Her opinion is rooted in a media misunderstanding of what voters look for in debates. She wrote: “Now we judge a candidate's worthiness for public office as much according to his stage performance as by his plan to balance the budget. Scorecards include hair, makeup, wardrobe and body language. In other words, the leader of the free world has to be someone we want to watch. Is he or she good teevee?”
 
She’s voicing a classic elite opinion: debates are superficial. And the media is often frustrated because it can’t figure out how to grade winners and losers in debates.
 
It’s very easy.
 
The winner of a debate is the most comfortable person on stage. Always.
 
From JFK in 1960 to Reagan in 1980 to Clinton always.
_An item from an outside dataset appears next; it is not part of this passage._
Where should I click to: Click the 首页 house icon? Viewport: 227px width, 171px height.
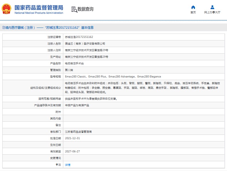pos(193,7)
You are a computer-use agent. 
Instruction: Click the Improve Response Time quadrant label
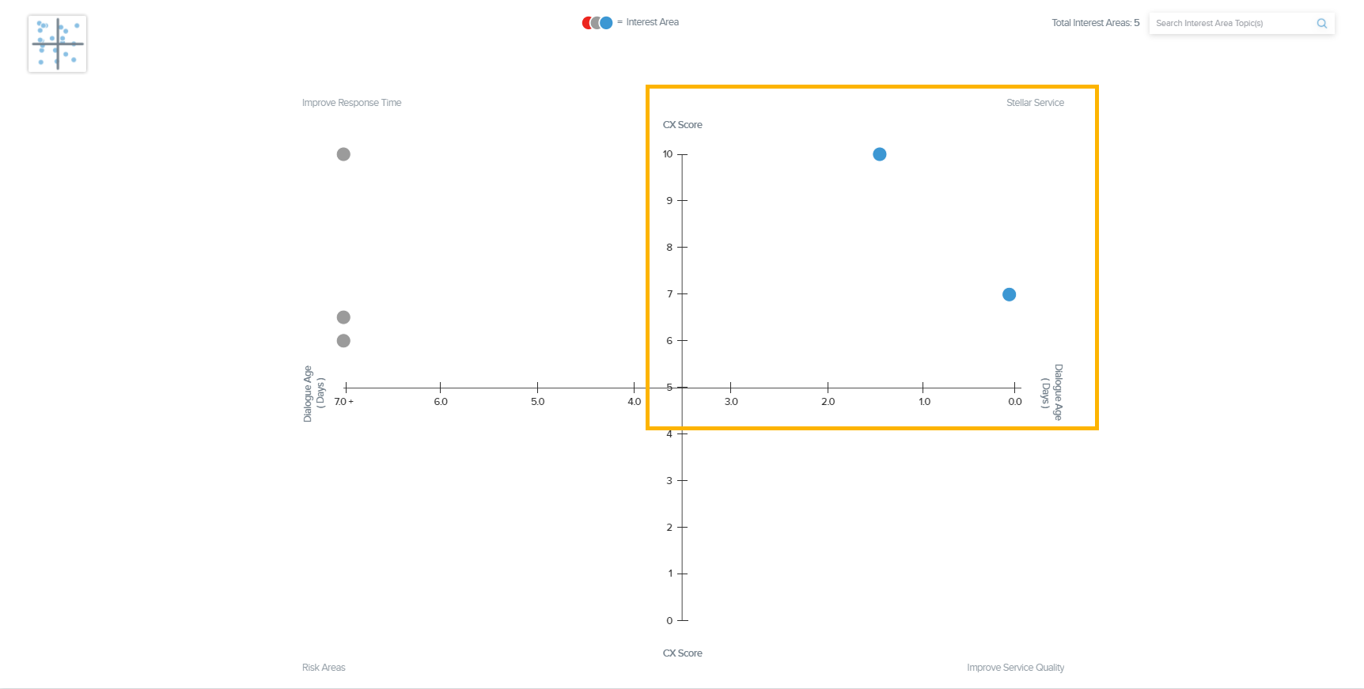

This time, in the Republican debates, it’s usually Mitt Romney.
 
This piece from the New York Times explains why Romney is doing better this time than in 2008:
“This time, he has shed much of the operational and psychological baggage that weighed down, and ultimately doomed, his maiden campaign. Gone are the extensive debate rehearsals, the bickering consultants, the corporate dress code and the urge to explain everything. That may explain why, for all his ups and downs, Mr. Romney’s public presentation and debate appearances have been far more consistent this time.”
 
In other words, he’s more comfortable than anybody else on stage. Rick Perry is visibly uncomfortable. Herman Cain did well for a while, until he started taking heat. Michelle Bachman looks deranged. Rick Santorum tries too hard.
 
Ron Paul and Newt Gingrich are comfortable, but they’re, well, Ron Paul and Newt Gingrich.
 
By the way, how did Kennedy prepare for his debates with Nixon? He relaxed in the sun and freshened up his tan. He read through possible questions and answers on index cards – alone. And he took a nap.
 
There’s nothing superficial about this. Voters are looking for someone they trust, someone they sense has the temperament to handle the crises and challenges that will confront a President. We want a President who is calm, confident and comfortable in a tough situation. Debates help us see the candidates in just such a setting.